- Exercise input:
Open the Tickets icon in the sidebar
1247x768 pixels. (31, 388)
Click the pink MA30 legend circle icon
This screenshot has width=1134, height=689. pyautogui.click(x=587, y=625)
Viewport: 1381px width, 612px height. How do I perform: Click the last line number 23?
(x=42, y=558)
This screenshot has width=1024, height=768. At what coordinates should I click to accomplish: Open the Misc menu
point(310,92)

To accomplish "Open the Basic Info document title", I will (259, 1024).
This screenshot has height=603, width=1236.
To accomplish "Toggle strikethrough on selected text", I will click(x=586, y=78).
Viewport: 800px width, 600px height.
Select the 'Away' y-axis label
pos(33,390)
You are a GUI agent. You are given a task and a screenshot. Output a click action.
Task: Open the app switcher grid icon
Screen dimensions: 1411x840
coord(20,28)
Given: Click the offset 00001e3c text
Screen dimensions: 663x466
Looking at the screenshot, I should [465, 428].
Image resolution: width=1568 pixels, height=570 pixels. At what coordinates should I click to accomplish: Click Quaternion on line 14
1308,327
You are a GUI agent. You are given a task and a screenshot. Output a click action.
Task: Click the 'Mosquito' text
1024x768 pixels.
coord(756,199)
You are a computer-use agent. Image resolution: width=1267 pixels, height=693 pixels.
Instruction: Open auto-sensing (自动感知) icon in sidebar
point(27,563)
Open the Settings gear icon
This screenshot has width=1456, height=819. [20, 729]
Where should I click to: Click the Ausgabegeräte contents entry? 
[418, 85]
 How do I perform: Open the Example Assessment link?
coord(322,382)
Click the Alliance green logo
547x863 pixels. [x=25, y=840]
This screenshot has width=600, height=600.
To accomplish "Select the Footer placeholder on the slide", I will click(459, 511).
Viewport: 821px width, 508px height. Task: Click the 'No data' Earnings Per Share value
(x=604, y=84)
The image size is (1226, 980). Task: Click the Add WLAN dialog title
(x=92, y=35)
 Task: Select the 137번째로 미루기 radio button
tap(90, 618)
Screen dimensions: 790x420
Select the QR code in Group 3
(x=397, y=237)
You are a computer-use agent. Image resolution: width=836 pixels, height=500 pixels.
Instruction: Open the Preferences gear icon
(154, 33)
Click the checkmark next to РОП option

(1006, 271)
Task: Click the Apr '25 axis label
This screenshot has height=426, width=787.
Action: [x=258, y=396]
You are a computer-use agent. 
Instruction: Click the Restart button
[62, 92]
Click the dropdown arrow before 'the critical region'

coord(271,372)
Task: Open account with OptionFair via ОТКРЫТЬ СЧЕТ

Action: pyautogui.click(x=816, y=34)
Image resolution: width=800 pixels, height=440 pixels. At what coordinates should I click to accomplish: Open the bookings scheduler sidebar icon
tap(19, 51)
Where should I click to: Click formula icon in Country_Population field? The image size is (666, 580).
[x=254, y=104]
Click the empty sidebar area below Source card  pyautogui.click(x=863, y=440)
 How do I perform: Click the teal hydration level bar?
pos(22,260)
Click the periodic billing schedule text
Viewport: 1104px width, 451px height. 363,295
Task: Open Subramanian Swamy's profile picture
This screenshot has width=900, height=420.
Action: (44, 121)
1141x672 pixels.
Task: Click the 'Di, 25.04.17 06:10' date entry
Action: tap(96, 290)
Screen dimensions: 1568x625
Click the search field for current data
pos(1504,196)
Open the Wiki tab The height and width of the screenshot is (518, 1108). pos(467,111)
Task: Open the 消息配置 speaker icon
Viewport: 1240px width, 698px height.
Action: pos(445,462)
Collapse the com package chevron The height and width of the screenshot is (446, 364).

- Problem requirements: Find "computer" in the data above. Report each line where it appears.

- Completed task:
You are a computer-use agent. Image resolution: width=1267 pixels, height=693 pixels.
You are a computer-use agent. Image resolution: width=836 pixels, height=500 pixels.
You are a computer-use agent. 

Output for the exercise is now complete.